No estudo britânico, os voluntários contaram com suporte psicológico para enfrentamento da obesidade. De acordo com a endocrinologista, essa medida também garante o sucesso do tratamento, embora muitos idosos apresentem resistência a contar com esse acompanhamento. Barca comenta que, primeiramente, obesidade deve ser reconhecida como uma doença e, como tal, tratada clinicamente. Nesse processo, o médico identifica os fatores que levaram a pessoa a ganhar peso. Há casos em que distúrbios metabólicos ou uso de medicamentos fazem a pessoa engordar. No entanto, não se pode descartar quadros como compulsão alimentar, depressão e ansiedade


– Sabemos que há muita resistência em termos de procura de psicólogo ou psiquiatra. O paciente diz que isso é médico de louco e que não vai. O ideal seria realmente que tivesse esse acompanhamento. Quando conseguimos encaminhar [para um psicólogo ou psiquiatra], é perfeito. Mas acabamos tendo que fazer esse acompanhamento. Obesidade é uma doença e não acontece só porque a pessoa teve um distúrbio inicial, como uma resistência a insulina que aumentou a compulsão por doces e a obesidade. Mesmo nesses casos, esse acompanhamento também ajuda a aliviar a culpa do paciente, a mostrar que o que ele faz é importante, mas não depende só dele – discorre Barca.


A psicóloga Marina Vasconcellos argumenta que, excluídos os casos em que a obesidade é resultado de um problema físico, sempre há um fator emocional por trás. É o caso de quadros de ansiedade em que se desconta esse sentimento na comida, o chamado comer emocional. Portanto, é preciso um atendimento multidisciplinar para abranger todos os aspectos que podem levar um indivíduo a ganhar peso. E isso inclui o psicólogo, profissional que o apoiará a encontrar o seu próprio modo de lidar com as suas questões e escolhas.


– A cabeça precisa estar muito boa para enfrentar tudo isso e entender quais são os gatilhos da ansiedade, por exemplo, e o que leva a essa sensação de vazio que a pessoa quer preencher. Ela tem que lidar com isso na terapia, com o apoio do psicólogo. Se não, ela emagrece e engorda de novo. Há casos de pessoas que fazem cirurgia bariátrica e depois engordam, porque continuam com a mente de antes e os problemas atuando da mesma forma – analisa Vasconcellos.


De todo modo, a psicóloga afirma que o enfrentamento da obesidade envolve muita força de vontade, disciplina e capacidade de lidar com frustrações.
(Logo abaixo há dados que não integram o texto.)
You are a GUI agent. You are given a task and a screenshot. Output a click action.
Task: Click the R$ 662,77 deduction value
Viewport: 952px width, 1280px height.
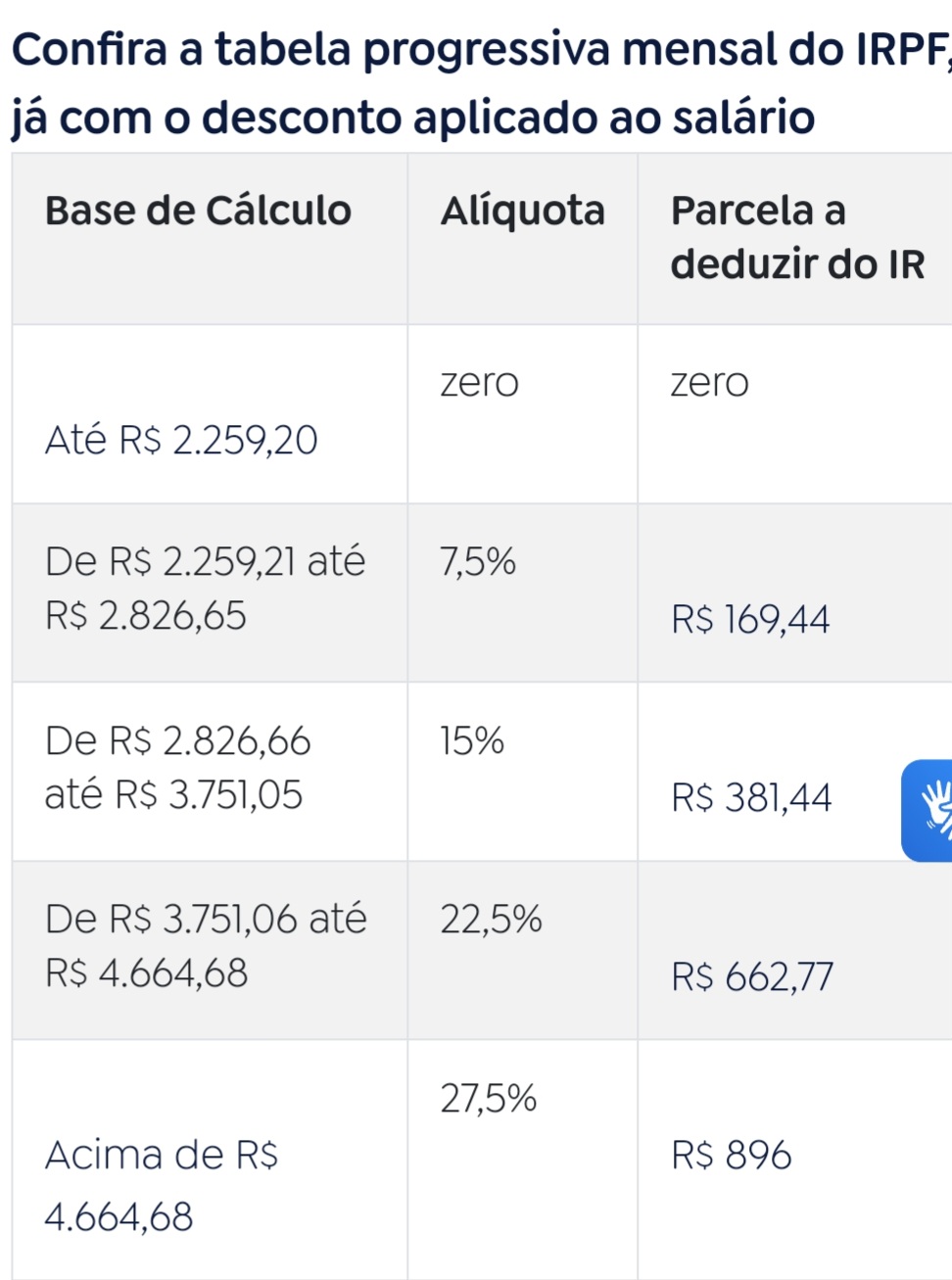pos(752,976)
Afinal, requer que a pessoa mude o estilo de vida com o qual está acostumada. Ela precisa deixar de comer aquilo que sempre gostou e aprender a resistir em momentos de socialização, que acontecem em torno da comida. Para tanto, o indivíduo deve estar mentalmente preparado para acreditar que essa perda de peso pode acontecer e, mais do que isso, para querer que ocorra. Não adianta iniciar esse processo por pressão das outras pessoas, por exemplo. Segundo a psicóloga, é preciso querer.


– Quando se percebe os ganhos, fica mais fácil. Ao emagrecer, a pessoa passa a ter mais vontade de fazer outras coisas e mais disposição para sair, caminhar, fazer atividades físicas e até sexo. Mas para chegar a isso tem que querer, acreditar que é possível, ter disciplina e estar disposto a passar por longos períodos de frustração. O apoio do psicólogo ajudará a lidar com isso, descobrir outras fontes de prazer e a enfrentar os problemas que levaram a descarregar na comida alguma falta que sentia – discorre Vasconcellos, sugerindo ainda que se busque exemplos de sucesso. – Veja depoimentos de pessoas que emagreceram sobre o que mudou na vida delas. Isso pode ajudar a ver que pode ser bom para você também. E se você quiser emagrecer, acredite que é possível. A vida não é fácil e a gente tem que se esforçar para conseguir as coisas. Mas todo ser humano é passível de mudança se ele quiser.